-- Exercise brief --
Quote only the lines that start at the line with "The width and" and run to the end of the entries; omit the pictures.

+--

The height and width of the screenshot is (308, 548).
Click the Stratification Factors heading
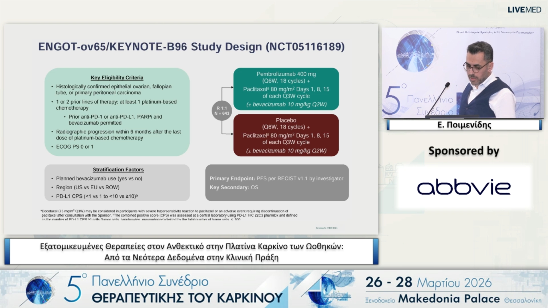tap(118, 170)
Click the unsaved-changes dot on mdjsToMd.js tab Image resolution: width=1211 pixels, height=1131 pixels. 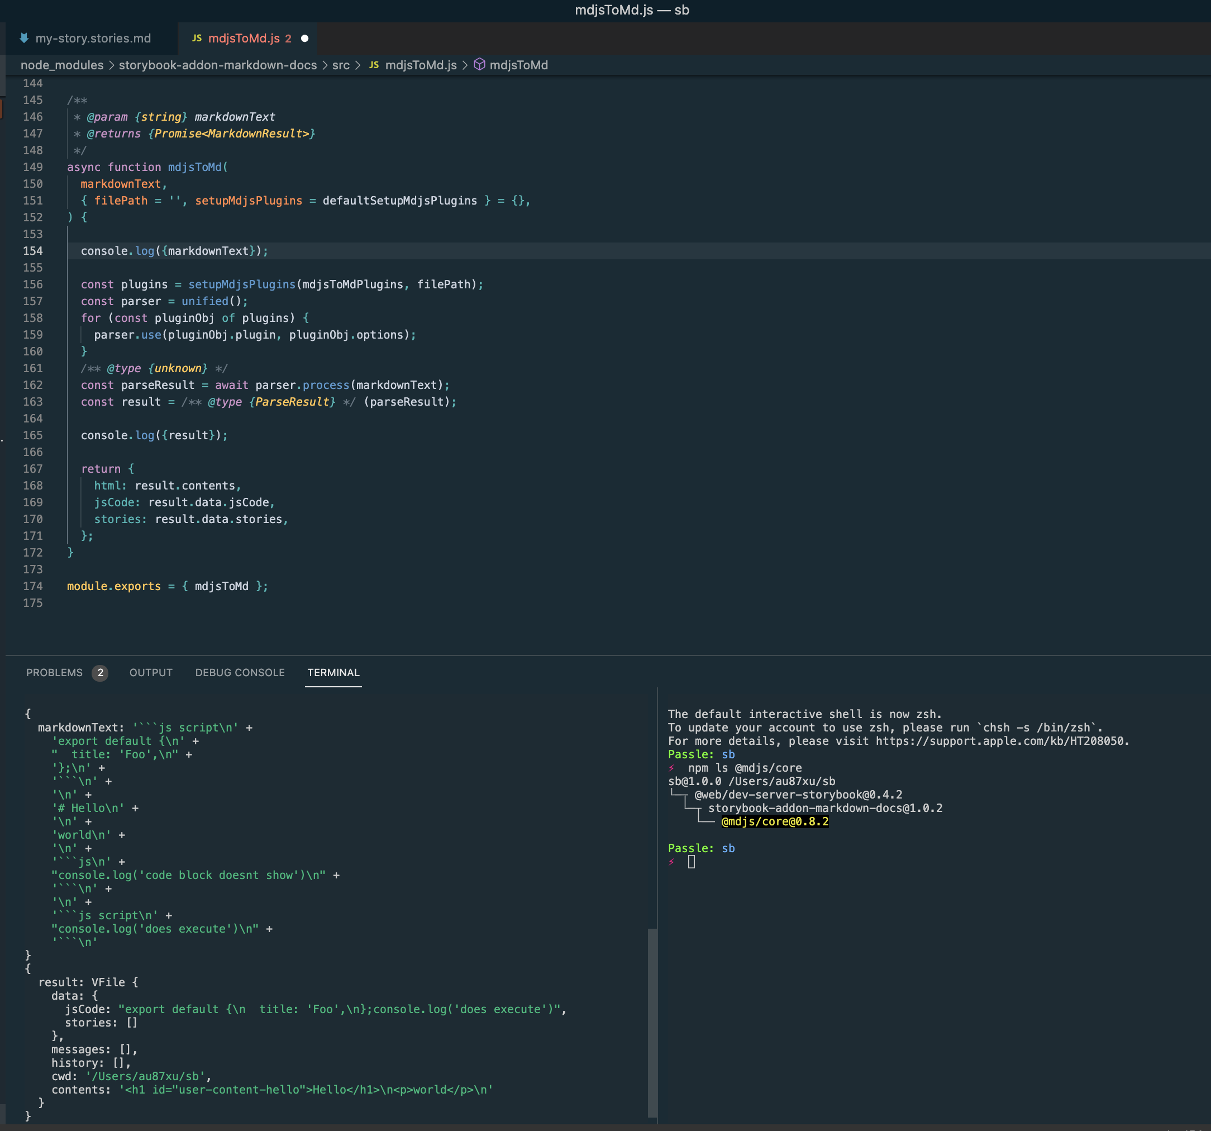tap(305, 38)
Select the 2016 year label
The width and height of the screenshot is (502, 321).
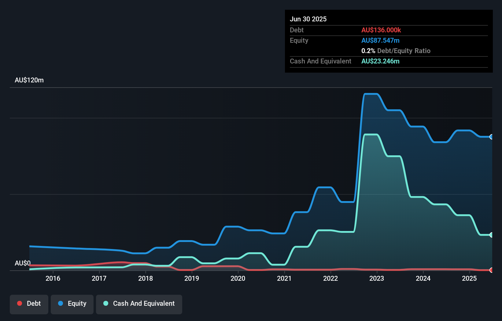pyautogui.click(x=53, y=278)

+--

-- Response below --
The width and height of the screenshot is (502, 321).
pyautogui.click(x=53, y=278)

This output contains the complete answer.